1962年度の西那須野中学校2年生の主な行事は12月末まで以下の通り(「昭和37年度行事」『桑の実16号』(西那須野中学校生徒会、1963年)参考)。
・ 4月 9日(月) 始業式
・ 5月 1日(火) 2年生遠足(日光)
遠足は5月1日(火)朝、2年生6クラスが各クラスずつバス計6台に分乗して出発。ガイドの説明を聞きながら、いろは坂(現・第一いろは坂)、華厳の滝、中禅寺・立木観音、明智平・日光ケーブルカー、日光東照宮・陽明門などを見学した。

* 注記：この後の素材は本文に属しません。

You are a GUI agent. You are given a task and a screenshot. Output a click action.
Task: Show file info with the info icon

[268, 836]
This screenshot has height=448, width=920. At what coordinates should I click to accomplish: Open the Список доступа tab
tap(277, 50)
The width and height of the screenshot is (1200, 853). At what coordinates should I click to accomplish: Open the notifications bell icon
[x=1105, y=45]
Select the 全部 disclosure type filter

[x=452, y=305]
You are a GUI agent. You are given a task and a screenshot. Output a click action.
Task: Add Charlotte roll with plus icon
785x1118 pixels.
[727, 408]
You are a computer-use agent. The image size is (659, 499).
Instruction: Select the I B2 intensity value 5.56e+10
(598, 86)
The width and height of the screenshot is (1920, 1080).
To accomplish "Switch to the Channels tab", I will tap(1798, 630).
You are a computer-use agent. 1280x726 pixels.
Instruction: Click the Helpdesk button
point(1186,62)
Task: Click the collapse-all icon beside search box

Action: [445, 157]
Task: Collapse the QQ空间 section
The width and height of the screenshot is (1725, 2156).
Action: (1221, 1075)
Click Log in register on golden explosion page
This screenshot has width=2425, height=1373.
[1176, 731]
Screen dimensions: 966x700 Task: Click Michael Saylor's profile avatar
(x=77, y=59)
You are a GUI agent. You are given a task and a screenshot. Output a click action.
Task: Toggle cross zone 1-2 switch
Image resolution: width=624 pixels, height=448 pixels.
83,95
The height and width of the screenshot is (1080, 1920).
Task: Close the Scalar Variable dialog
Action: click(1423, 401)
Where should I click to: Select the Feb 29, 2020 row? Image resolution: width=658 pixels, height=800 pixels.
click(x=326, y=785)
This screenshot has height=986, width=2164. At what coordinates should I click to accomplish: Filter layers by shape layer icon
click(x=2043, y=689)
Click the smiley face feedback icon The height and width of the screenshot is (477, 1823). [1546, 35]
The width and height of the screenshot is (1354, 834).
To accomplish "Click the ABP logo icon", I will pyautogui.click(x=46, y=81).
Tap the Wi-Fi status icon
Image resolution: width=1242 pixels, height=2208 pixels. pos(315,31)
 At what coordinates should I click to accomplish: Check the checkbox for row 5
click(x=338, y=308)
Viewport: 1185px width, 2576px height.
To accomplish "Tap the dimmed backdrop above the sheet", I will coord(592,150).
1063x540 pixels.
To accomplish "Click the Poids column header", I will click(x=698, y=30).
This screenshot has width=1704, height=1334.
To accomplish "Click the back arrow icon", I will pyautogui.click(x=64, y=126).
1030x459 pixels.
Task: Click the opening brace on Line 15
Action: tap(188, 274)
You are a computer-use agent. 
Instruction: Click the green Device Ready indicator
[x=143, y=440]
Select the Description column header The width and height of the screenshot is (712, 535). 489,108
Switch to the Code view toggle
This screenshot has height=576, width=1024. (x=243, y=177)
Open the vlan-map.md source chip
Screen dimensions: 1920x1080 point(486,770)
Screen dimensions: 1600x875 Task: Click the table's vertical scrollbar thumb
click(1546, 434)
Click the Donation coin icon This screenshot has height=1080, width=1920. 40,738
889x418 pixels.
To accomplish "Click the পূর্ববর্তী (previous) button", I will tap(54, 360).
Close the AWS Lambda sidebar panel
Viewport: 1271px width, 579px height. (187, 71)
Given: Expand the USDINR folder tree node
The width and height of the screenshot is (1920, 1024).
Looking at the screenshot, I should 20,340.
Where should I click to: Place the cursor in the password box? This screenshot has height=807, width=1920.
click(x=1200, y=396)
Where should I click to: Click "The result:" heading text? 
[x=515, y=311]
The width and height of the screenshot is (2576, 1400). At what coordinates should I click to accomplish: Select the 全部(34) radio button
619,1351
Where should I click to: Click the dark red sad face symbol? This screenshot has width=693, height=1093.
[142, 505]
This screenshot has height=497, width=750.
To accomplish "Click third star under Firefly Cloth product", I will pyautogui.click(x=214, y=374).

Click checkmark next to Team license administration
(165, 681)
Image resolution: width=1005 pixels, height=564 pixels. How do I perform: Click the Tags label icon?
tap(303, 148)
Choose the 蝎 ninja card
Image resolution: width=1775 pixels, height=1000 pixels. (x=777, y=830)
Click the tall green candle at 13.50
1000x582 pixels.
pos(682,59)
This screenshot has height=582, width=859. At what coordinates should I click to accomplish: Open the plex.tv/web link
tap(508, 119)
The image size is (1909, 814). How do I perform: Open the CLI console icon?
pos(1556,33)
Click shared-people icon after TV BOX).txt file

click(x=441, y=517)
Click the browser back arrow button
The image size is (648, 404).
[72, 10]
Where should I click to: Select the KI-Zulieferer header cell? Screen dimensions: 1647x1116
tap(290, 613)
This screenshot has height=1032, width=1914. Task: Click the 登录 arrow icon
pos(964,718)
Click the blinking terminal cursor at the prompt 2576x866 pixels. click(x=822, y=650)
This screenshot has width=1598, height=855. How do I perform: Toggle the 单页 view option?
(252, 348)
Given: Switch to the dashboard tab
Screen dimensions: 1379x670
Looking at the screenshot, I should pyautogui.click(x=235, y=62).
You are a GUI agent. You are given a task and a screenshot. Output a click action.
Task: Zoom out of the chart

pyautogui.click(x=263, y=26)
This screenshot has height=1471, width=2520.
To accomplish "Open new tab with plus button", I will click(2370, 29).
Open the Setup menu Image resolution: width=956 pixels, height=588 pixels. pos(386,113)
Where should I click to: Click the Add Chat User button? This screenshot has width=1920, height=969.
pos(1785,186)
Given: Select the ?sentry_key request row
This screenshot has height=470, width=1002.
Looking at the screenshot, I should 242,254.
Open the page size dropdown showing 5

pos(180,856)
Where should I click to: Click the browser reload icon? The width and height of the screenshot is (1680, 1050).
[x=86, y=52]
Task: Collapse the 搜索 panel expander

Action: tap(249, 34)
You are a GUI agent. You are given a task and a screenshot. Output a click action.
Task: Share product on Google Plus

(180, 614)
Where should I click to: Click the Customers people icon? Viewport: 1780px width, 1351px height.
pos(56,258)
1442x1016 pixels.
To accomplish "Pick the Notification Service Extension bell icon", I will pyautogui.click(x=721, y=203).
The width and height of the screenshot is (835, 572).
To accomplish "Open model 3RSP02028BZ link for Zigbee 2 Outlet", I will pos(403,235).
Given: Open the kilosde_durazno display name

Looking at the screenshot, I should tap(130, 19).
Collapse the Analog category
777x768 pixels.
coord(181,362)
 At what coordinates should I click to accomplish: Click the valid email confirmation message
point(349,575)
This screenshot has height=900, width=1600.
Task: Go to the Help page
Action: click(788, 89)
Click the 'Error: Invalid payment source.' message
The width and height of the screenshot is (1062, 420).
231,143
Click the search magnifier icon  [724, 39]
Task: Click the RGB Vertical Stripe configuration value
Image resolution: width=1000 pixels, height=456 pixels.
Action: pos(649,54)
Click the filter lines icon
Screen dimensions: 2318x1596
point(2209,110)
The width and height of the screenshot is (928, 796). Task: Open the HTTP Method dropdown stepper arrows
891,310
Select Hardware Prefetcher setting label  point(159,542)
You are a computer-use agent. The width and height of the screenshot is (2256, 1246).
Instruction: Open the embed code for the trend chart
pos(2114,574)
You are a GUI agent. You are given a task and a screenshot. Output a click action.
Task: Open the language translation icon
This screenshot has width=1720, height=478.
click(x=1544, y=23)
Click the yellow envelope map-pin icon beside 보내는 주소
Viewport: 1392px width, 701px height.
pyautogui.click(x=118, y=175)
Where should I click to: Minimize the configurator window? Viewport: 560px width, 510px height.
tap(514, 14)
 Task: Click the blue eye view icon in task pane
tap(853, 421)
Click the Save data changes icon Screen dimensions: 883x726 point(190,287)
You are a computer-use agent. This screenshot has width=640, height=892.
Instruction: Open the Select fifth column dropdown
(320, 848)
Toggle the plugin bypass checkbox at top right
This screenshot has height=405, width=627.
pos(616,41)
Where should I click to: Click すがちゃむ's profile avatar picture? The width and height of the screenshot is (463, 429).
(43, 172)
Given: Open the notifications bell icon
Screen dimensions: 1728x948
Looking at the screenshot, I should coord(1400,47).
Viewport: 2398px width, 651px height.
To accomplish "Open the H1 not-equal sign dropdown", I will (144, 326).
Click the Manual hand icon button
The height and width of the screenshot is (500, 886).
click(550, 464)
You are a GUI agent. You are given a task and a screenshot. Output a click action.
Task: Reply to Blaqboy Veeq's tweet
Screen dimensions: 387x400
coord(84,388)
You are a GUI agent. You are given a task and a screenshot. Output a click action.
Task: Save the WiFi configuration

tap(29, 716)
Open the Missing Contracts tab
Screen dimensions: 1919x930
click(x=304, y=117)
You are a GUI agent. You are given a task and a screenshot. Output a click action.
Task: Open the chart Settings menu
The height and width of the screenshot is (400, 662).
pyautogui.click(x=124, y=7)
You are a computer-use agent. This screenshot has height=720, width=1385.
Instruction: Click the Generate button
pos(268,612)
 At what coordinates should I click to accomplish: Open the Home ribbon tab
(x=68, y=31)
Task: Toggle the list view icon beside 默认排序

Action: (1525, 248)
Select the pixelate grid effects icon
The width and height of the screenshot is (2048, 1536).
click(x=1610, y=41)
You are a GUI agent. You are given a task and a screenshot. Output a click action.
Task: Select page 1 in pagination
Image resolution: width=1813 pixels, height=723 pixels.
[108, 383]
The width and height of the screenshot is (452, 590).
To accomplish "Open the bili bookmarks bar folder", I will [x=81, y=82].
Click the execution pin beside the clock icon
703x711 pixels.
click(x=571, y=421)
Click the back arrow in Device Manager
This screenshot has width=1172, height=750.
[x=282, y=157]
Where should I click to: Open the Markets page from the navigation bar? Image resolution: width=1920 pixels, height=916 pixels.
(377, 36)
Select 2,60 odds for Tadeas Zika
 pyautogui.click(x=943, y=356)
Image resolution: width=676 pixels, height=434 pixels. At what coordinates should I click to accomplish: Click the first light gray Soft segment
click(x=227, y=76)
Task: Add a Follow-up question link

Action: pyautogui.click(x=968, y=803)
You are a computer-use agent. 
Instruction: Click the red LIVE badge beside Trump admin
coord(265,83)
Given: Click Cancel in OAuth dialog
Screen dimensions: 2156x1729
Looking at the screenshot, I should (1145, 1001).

第二いろは坂は1965年開通で当時まだなく、一方で日光ケーブルカーは1970年に廃止されている。
・ 5月17日(木) 校内陸上競技会
・ 5月28日(月) ~一斉テスト
・ 7月 5日(木) ~一斉テスト
・ 7月20日(金) 終業式
・ 7月31日(火) 2年生召集日
・ 8月10日(金) 全校召集日(大営火)
大営火は夏休み中の8月10日(金)夜に全校生徒が集まり、西那須野中学校の校庭で約2時間にわたって行われた。キャンプファイヤーが赤々と燃えて夜空に火の粉が飛び散って消えていく周囲で、歌や寸劇、踊りなどが繰り広げられた。全校生徒参加による「佐渡おけさ」が行われ、最後に校長が夏休みの過ごし方を話したあと、1分間の黙とうをささげた(「大営火」『西中生徒新聞昭和37年9月20日』(西那須野中学校生徒会、1962年)参考)。
・ 9月 1日(土) 始業式
・ 9月12日(水) 校内水泳大会
・ 9月16日(日) 校内陸上競技会
・10月 4日(木) 秋季大運動会
・10月 6日(土) 校内英語暗誦大会
・10月20日(土) ~一斉テスト
・12月25日(火) 大掃除
・12月26日(水) 終業式
☞町立西那須野中学校
高野悦子は年間を通して、2年3組の学級会副会長(いわゆる学級副委員長)を務めている。